7. Model Building Flashcards
What is data parallelism?
Data parallelism is when the dataset is split into parts and then assigned to parallel computational machines or graphics processing units (GPUs). A small batch of data is sent to every node, and the gradient is computed normally and sent back to the main node.
What are the two strategies in data parallelism?
Synchronous Training: The model sends different parts of the data into each accelerator or GPU. Every GPU has a complete copy of the model and is trained solely on a part of the data.
Asynchronous Training: workers don’t have to wait for each other and all workers are independently training over the input data and updating variables asynchronously.
What is “all-reduce sync” strategy good for?
It is great for Tensor Processing Unit (TPU) and one‐machine multi‐GPUs.
What is tf.distribute.Strategy used for?
It is a TensorFlow API to distribute training across multiple GPUs, multiple machines, or TPUs.
What are the TensorFlow distributed training strategies?
MirroredStrategy: Synchronous distributed training on multiple GPUs on one machine.
CentralStorageStrategy: Synchronous training but no mirroring meaning model variables are kept in the CPU.
MultiWorkerMirroredStrategy: Synchronous distributed training across multiple workers, each with potentially multiple GPUs or multiple machines.
TPUStrategy: Synchronous distributed training on multiple TPU cores.
ParameterServerStrategy: Some machines are designated as workers and some as parameter servers.
Hints: Monkeys Climb More Than Pandas.
What is model parallelism?
In model parallelism, every model is partitioned into parts, just as with data parallelism.
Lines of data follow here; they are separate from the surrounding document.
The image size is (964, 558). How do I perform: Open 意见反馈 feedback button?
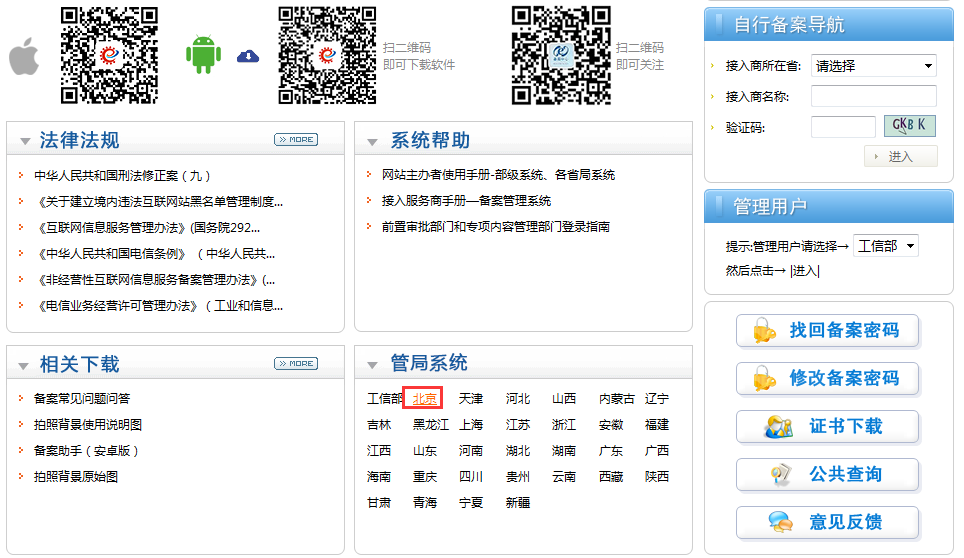[827, 523]
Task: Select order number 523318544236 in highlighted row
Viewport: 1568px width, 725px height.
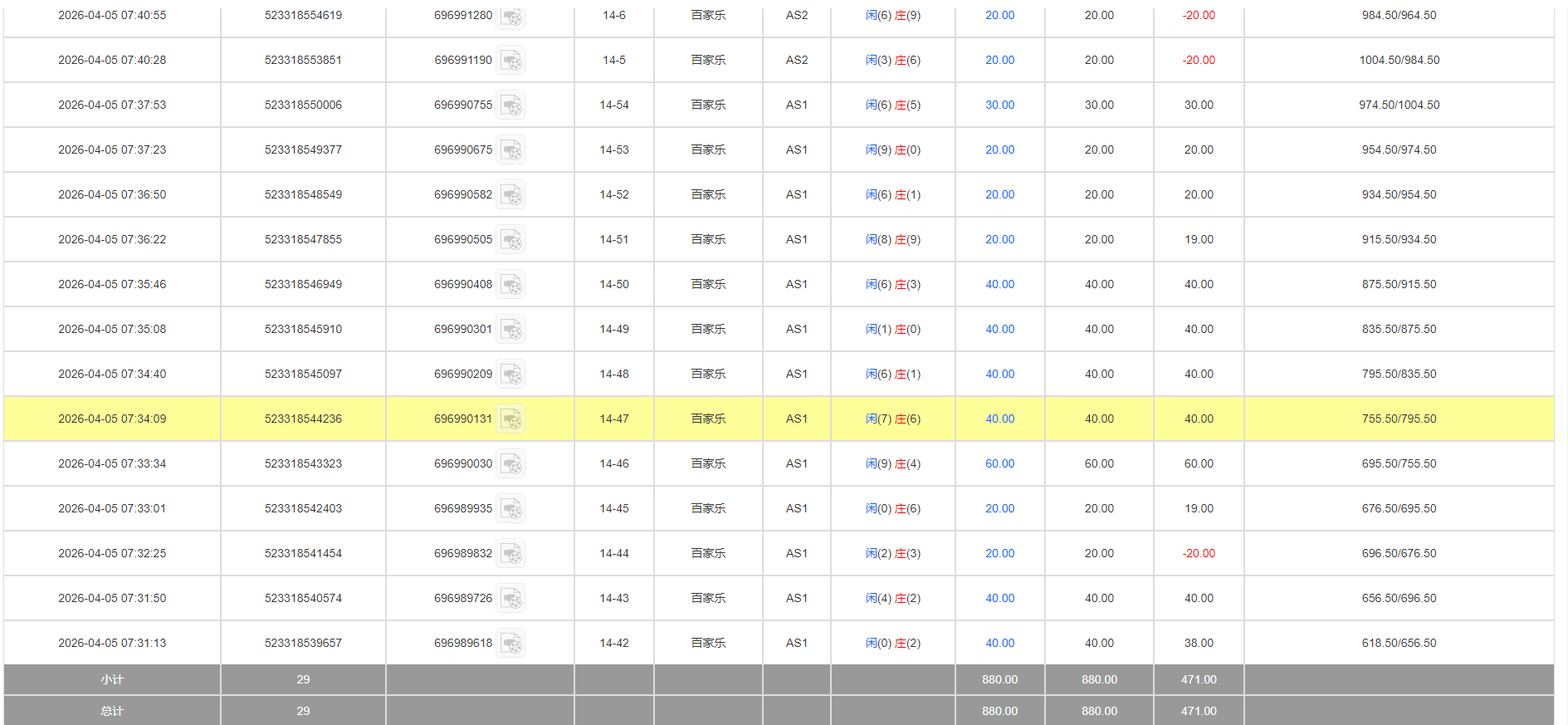Action: (303, 419)
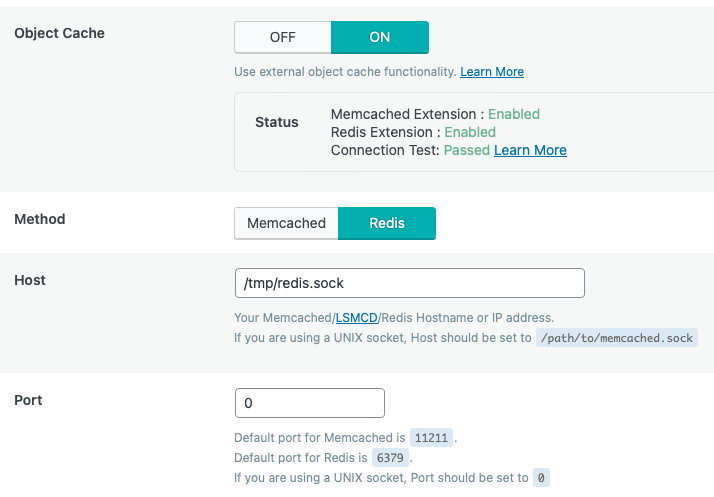
Task: Choose Redis as the cache method
Action: click(387, 223)
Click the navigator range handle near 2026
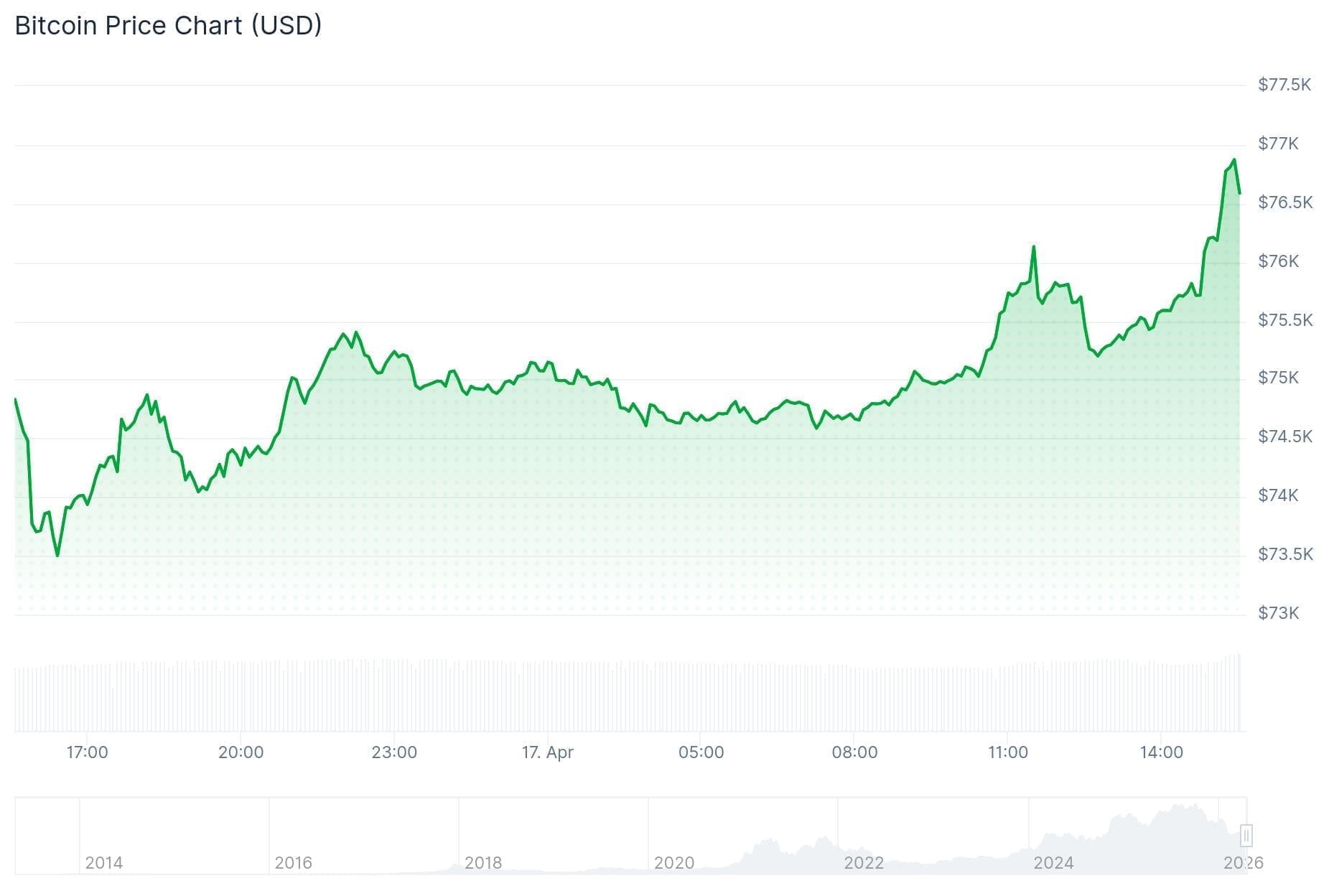This screenshot has height=896, width=1329. pyautogui.click(x=1246, y=836)
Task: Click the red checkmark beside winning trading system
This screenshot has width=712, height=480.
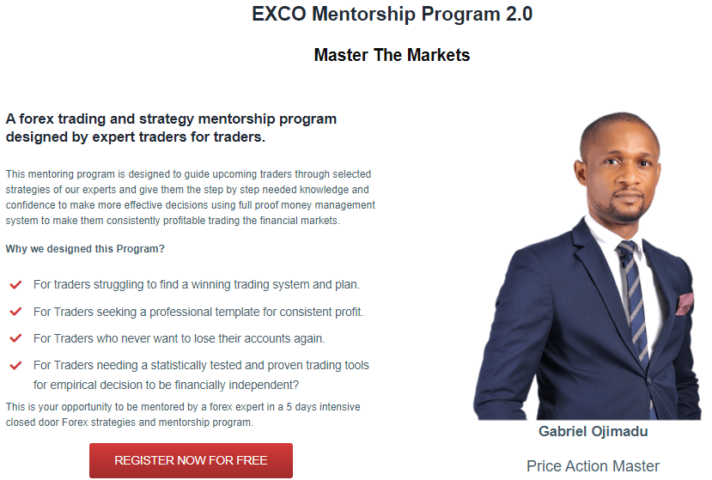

Each model is then placed on an individual GPU. It can be used to train a model such that it does not fit into just a single GPU.
What is the best architecture for synchronous distribution training for TensorFlow?
All-reduce architecture
What is the best architecture for asynchronous distribution training for TensorFlow?
Parameter server architecture
What are the tools for deploying TensorFlow models?
tf.serving
TFLite for mobile devices
TensorFlow.js for browsers
What is Convolutional Neural networks usually used for?
Image classification
What is Recurrent Neural networks usually used for?
It is designed to operate upon sequences of data. It can be used for text classification or prediction of values in the sequence, e.g., long short-term memory network. It can also be used for time-series and speech recognition.
What do you use to train a neural network?
Stochastic gradient descent
What is the goal of training a neuron network?
To find a set of weights and biases that have low loss
What is loss in neuron network used for?
The loss is used to calculate the gradients.
Gradients are used to update the weights of the neural network.
What are the outputs of regression, binary classification and multiclass classification?
Numerical
Binary
Single label multclass
What are the activation functions of regression, binary classification and multiclass classification?
One node with a linear activation unit
Sigmoid activation unit
Softmax activation function
What are the loss functions of regression, binary classification and multiclass classification?
MSE
Binary cross-entropy, categorical hinge loss and squared hinge loss (Keras)
Categorical cross-entropy and sparse categorical cross-entropy
When do you use sparse categorical cross-entropy and categorical cross-entropy?
Use sparse categorical cross‐entropy when your classes are mutually exclusive and categorical cross‐entropy when one sample can have multiple classes or labels.